Engage students with a story about a child discovering snow.

Explore by experimenting with changes in state between solid ice and liquid water.

  • Water Magicians: In this activity from Utah Education Network, students observe water changing states from a solid to a liquid to a gas. To keep the focus on a comparison of ice and liquid water, omit the evaporation part of the activity and emphasize the different in temperature as above freezing or below freezing.
  • Snow vs. Water: On a snowy day, have students compare the volume of snow to an equivalent volume of water in this simple activity from Teach Engineering that is similar to what the boy in The Snowy Day experiences as his snowball melts. Emphasize that what causes the change in state is temperature that is above freezing or below freezing.

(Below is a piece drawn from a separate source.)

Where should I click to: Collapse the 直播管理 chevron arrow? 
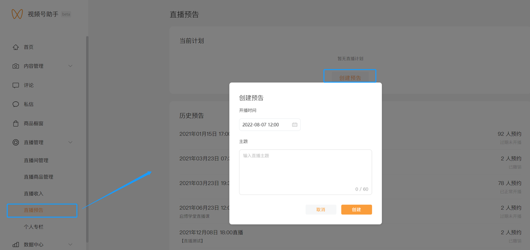[x=70, y=142]
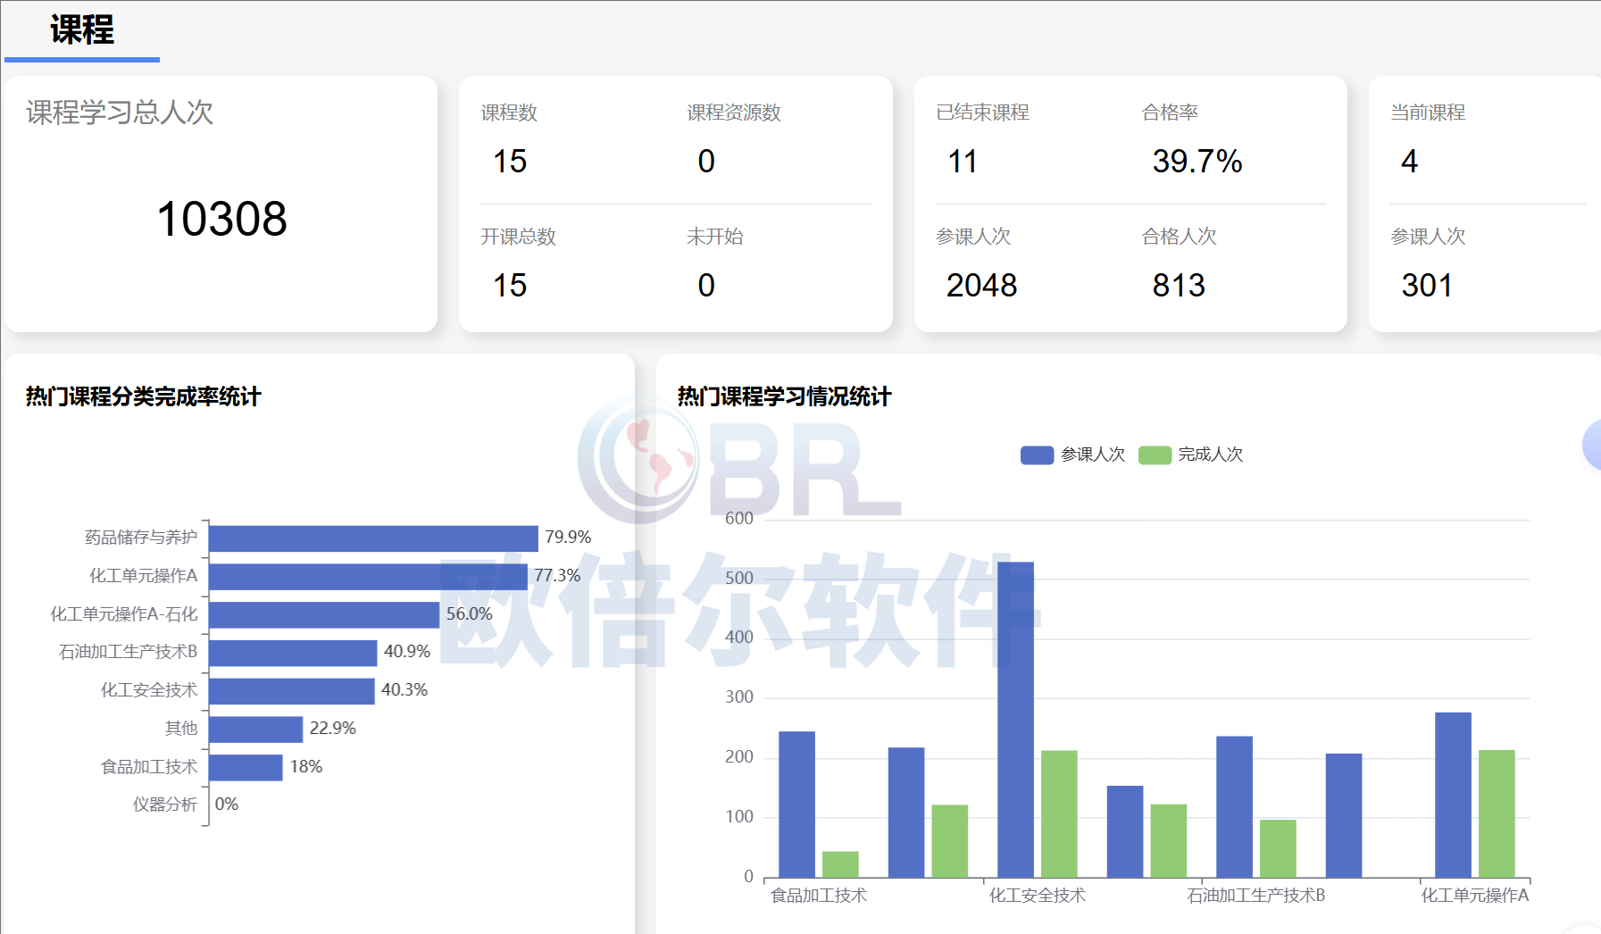The height and width of the screenshot is (934, 1601).
Task: Click the 仪器分析 category label
Action: point(164,805)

Evaluate student learning by having students decide whether it would rain or snow at different temperatures.

  • Show photos of landscapes that have snow and ice and those that have liquid water (rain, rivers, etc). Have students mark whether each scene is above freezing or below freezing. Collect photos from magazines or the web, use your own photos, or use the Freezing Or Not presentation below.
  • Freezing or Not: Some of the eight photos in this Powerpoint presentation have snow and ice and some have liquid water. Have students mark whether each scene is above freezing or below freezing based on whether they see water or ice in the images. Print the last slide in the series for students to use as a worksheet to record their answers.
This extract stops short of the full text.